*Exercise task a*: Using the SAS Grid paper below, explain why the text calls the way competing needs are met a key factor for a Grid.

Author(s): Ryan Martis 

Abstract 

A large-scale SAS® Grid platform can be a complex environment to administer, and going from an out-of-the-box installation to running the service as part of business as usual (BAU) can appear daunting.  

Using the Demarq Five Pillars approach set out in this paper, your enterprise can start leveraging the power of a SAS Grid installation from day one to integrate 1) Workload Management; 2) Alerting and Monitoring; 3) Logging and Audit; 4) Resilience and Availability; and 5) Continuity and Recovery, into your BAU methodology.  

A toolset consisting of shell scripts, SAS programs, SAS command-line interfaces (CLIs), and third- party alerting tools, combined with automation—these guiding principles, along with proven examples, can smooth the path to enabling analytics across your organisation. 

Introduction 

As a SAS environment manager, your job is to maintain, improve, and provide effective support for your SAS infrastructure. This paper discusses Demarq’s Five Pillars approach to Environment Management:  

  1. Workload Management 
  1. Alerting & Monitoring 
  1. Logging & Audit 
  1. Resilience & Availability 
  1. Continuity & Recovery 

By addressing the topics raised under each pillar, your SAS Support function can be transformed from a reactive, troubleshooting, and problem resolution operating model, to a more proactive and predictive business practice. As a result, your team can better support your business’ analytical projects. 

Although aimed at Linux based SAS 9.4 with Platform Load Sharing Facility (LSF) as the Grid middleware provider, this paper discusses topics applicable to any SAS environment. Some knowledge of SAS platform administration and SAS Grid concepts is assumed, the recommended reading section includes more background on certain topics. 

Workload Management 

A key consideration for a Grid with multiple compute nodes, the workload management pillar deals with how SAS sessions are distributed across your resources.  

Grids often result from a consolidation of disparate SAS systems, leading to a multi-tenancy environment hosting various business units, all competing for the same resources. How these competing needs are met is a key factor in the perceived success of the Grid.

*Exercise task b*: Convert everything in the rows below, from the line containing "Task: Sort by 平均オブジェクトサイズ column arrow" down through the last row, into a JSON list of strings with one string per line. Skip blank lines and leave the pictures out.

*Extracted data*:
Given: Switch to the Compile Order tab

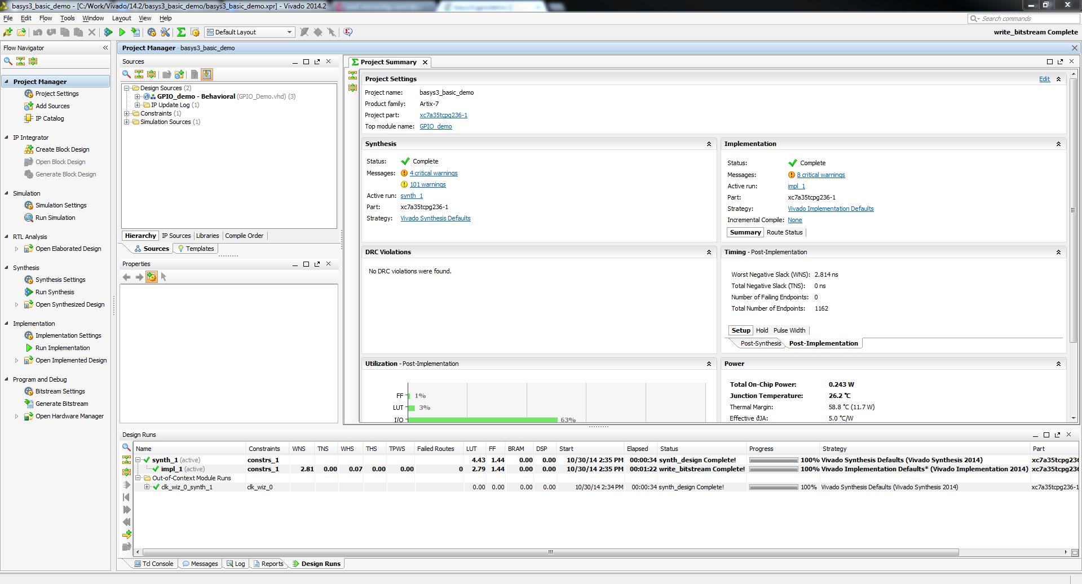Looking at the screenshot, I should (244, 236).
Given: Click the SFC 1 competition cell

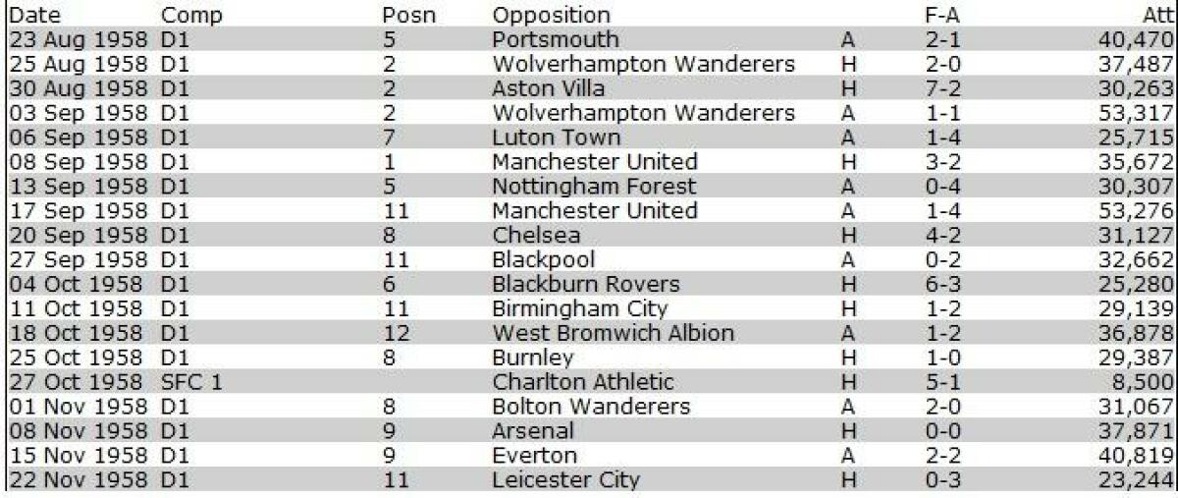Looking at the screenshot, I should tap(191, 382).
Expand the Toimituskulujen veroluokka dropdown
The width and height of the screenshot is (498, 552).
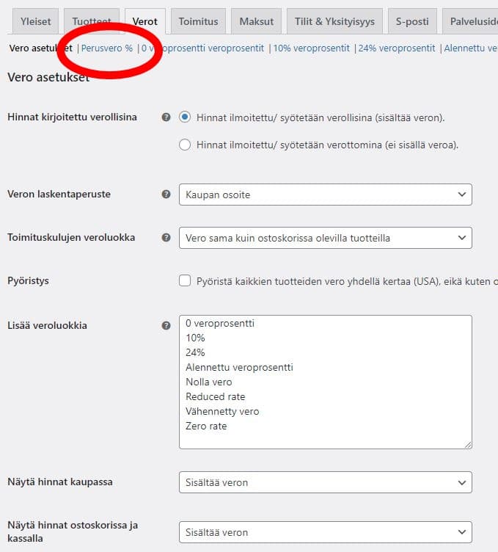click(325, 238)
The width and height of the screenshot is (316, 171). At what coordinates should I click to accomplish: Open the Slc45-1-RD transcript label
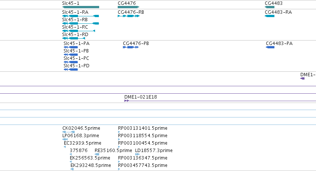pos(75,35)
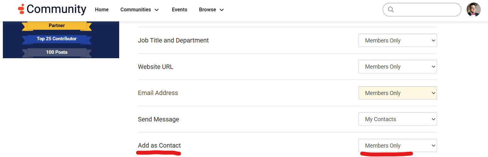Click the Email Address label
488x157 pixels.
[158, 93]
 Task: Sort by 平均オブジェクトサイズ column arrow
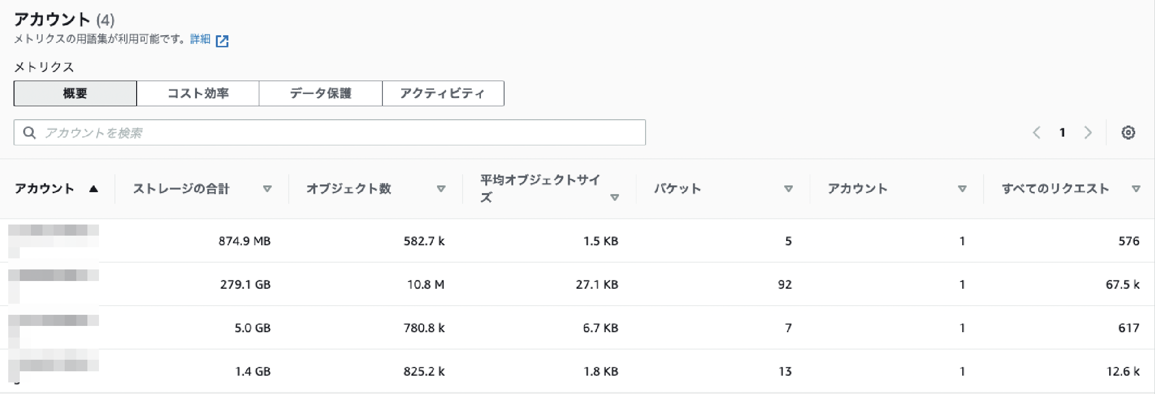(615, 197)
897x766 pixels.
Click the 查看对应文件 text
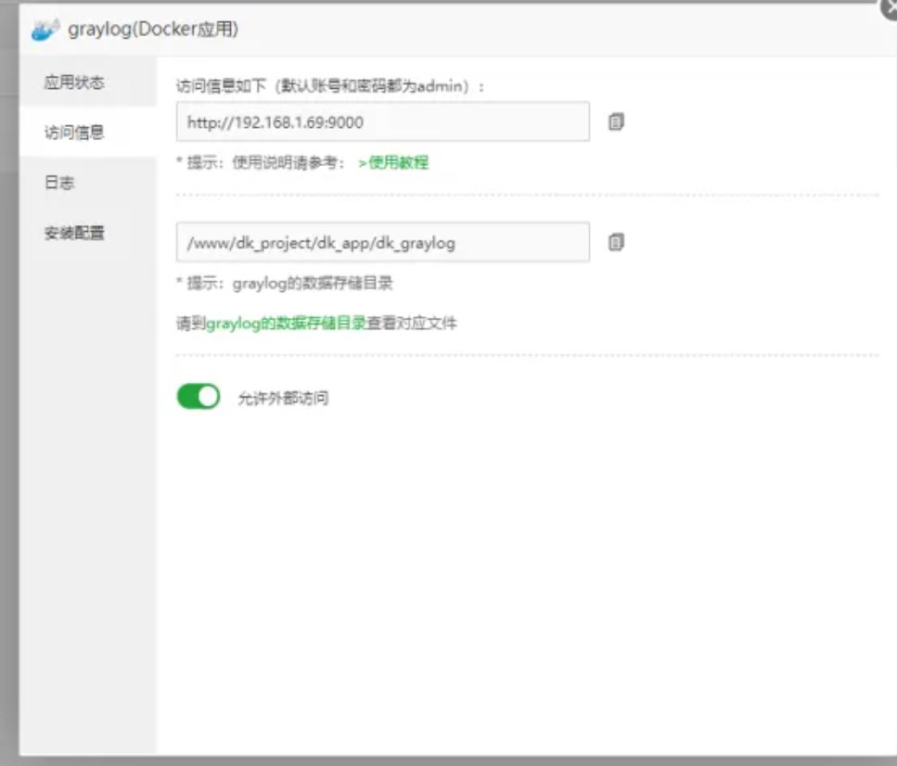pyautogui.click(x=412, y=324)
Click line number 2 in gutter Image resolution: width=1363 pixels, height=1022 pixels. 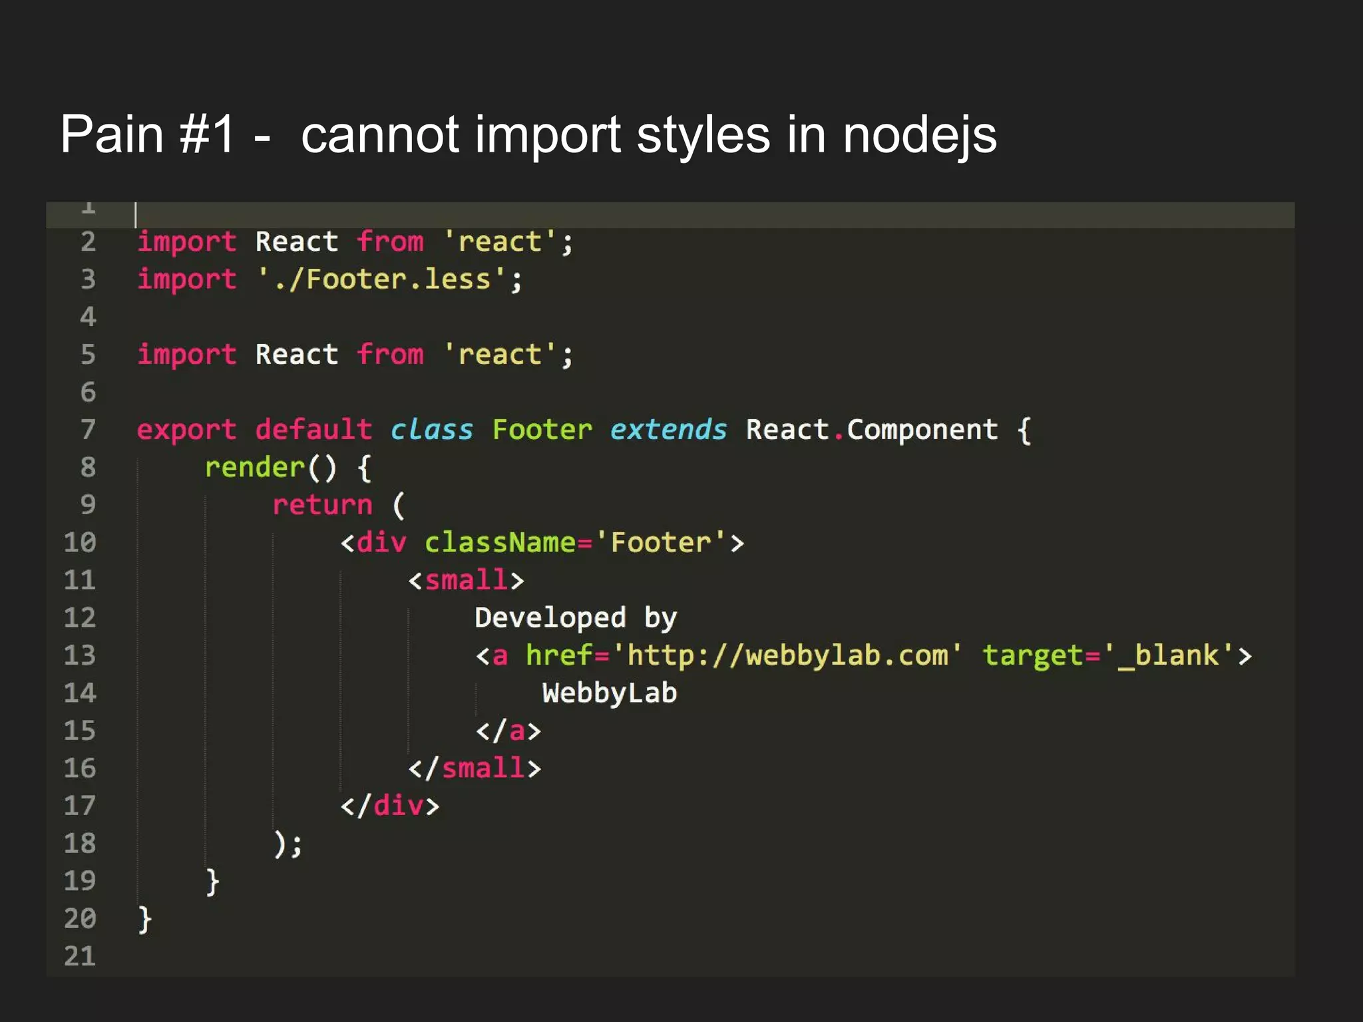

*Task response a*: Grids often result from consolidating separate SAS systems. This creates a multi-tenancy environment in which various business units compete for the same resources. How those competing needs are met is therefore a key factor in how successful the Grid is perceived to be.

*Task response b*:
[
  " Task: Sort by 平均オブジェクトサイズ column arrow",
  "(615, 197)",
  "897x766 pixels.",
  "Click the 查看对应文件 text",
  "pyautogui.click(x=412, y=324)",
  "Click line number 2 in gutter Image resolution: width=1363 pixels, height=1022 pixels. "
]